Gotta catch all your rights and obligations too
Pokémon GO went live less than two weeks ago in just a few countries, but it has already become one of the phenomenons of the year. In fact, it already is the biggest mobile game ever in USA and it is quickly approaching the level of use of services such as Google Maps and Snapchat. All of that in less than two weeks.
The concept is classic Pokémon: you gather the best Pokémon to train them later and compete against different trainers and through tournaments around the world. The huge difference here is that the world is not virtual anymore, now the real world is the playground.
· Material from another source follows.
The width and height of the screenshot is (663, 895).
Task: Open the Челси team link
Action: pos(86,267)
The thing is that thanks to augmented reality, the Pokémon do not live in a virtual world now. Instead they live and walk in the real world. For example, the garden of your neighbor. Through our mobile devices we can locate them (the camera + geolocation), catch them, train them and then compete against the rest of the world.
That means that the immersion and interaction goes through the roof, because to catch the Pokémon you have to physically move to the places where the app points out that they are living. Something that has generated more than a few complaints from players with disabilities, whose options to play get very limited.
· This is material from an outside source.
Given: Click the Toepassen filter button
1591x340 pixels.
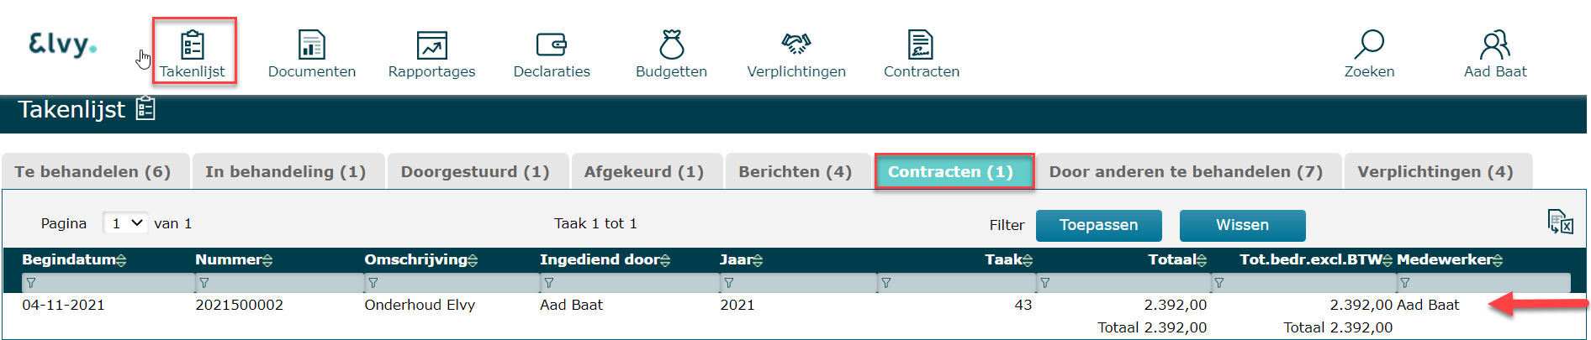Looking at the screenshot, I should (1098, 225).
When all the planet is the game board and the player needs to move around to play, plenty of things can go wrong. That’s why we already have plenty of crazy stories since the launch of the game:
- Places banning the hunting of Pokémon
- Infidelities being discovered through Pokémon GO
- The Mayor of Rio asking for the use of the game during the Olympic Games
- Or cops and robbers taking advantage of the excursions of the players
And that’s just the beginning…
Let’s go for it!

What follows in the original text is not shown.